══ DOCUMENT

Data Science and R: how do I start?

Jesse Maegan
6 min readJan 4, 2018

--

It always starts with a DM on Twitter, where someone shares with me their personal data science ambitions, where they currently are in their plans, and then they follow up with a request for me to help them figure out where to go next.

I love these messages — they’re an affirmation that the R community continues to grow and attract new members in part by creating a welcoming and supportive space for beginners, and that our community members are deemed approachable (enough) for someone brand new to R to reach out!

These messages used to be infrequent enough that I would spend time writing a tailored response to each individual, but over time the frequency has increased to a point where I can’t respond with as much thought and attention to detail as I would like. Rather than offer up a generic response, I’ve created this post for you, the data science beginner that wants to learn R!

we’re so glad you’re here!

But what about [resource]?!

I get it — we all have our favorite resources! This list is by no means meant to be comprehensive at all. It’s intended to be very biased towards the resources that I’ve personally used, but that doesn’t mean they’re the only resources out there!

You’ll also notice that this list leaves out things like deep dives into Machine Learning and Artificial Intelligence, and that’s intentional. This list is aimed at someone literally starting out with data science and R — complex topics in ML/AI will be there for them later on in their learning path.

there is no shame when it comes to awful puns

If your math skills need some love

Linear Algebra and Calculus — videos

Statistics — videos

Statistics — books

me, trying to figure out how to split the check 6.2 ways

If you’re new to R

R — books

R — other awesome stuff

I aspire to this kitten’s level of greatness

If you’d like to explore Computer Science offerings

what I imagine an MIT capstone project involves

On learning to learn

From open house to home ownership

I had a couple of amazing Chemistry professors in undergrad, and I will never forget how one of them phrased learning:

The first time you encounter a piece of information is like going to an open house. You don’t know if you’re going to rent that house, buy that house, let alone if you’re even going to like that house.

════

> PROBLEMS AND TASKS:
a – Copy out, word for word, the part of the blog post on starting with data science and R that opens with the words containing "I get it — we" and closes with "resources out there!".
b – According to the blog post on starting with data science and R, a Chemistry professor likened first encountering a piece of information to what?

══ DATASET EXTRACT

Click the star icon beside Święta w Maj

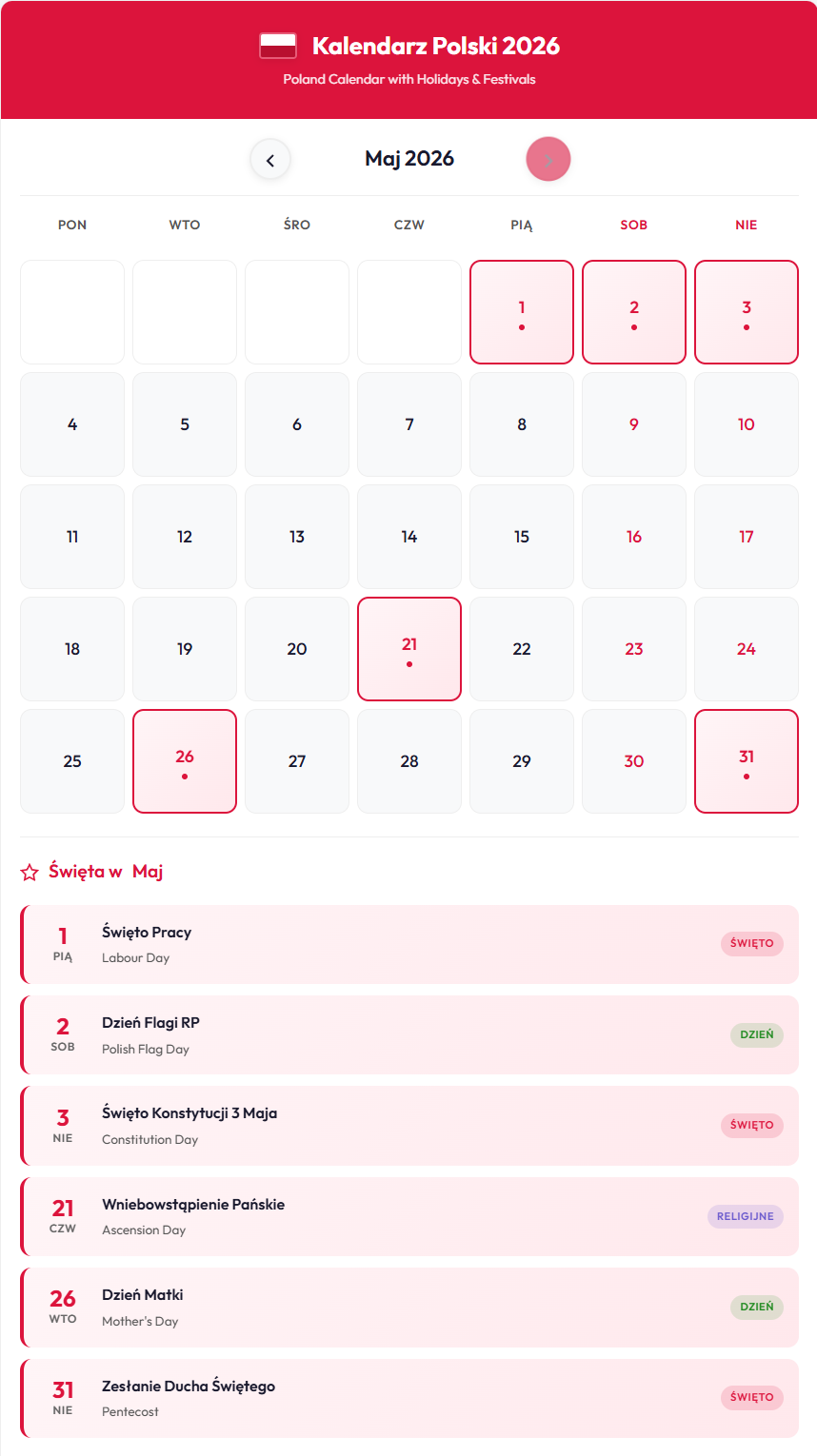(30, 872)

════

> SET OF ANSWERS:
a –
I get it — we all have our favorite resources! This list is by no means meant to be comprehensive at all. It’s intended to be very biased towards the resources that I’ve personally used, but that doesn’t mean they’re the only resources out there!

b – Going to an open house.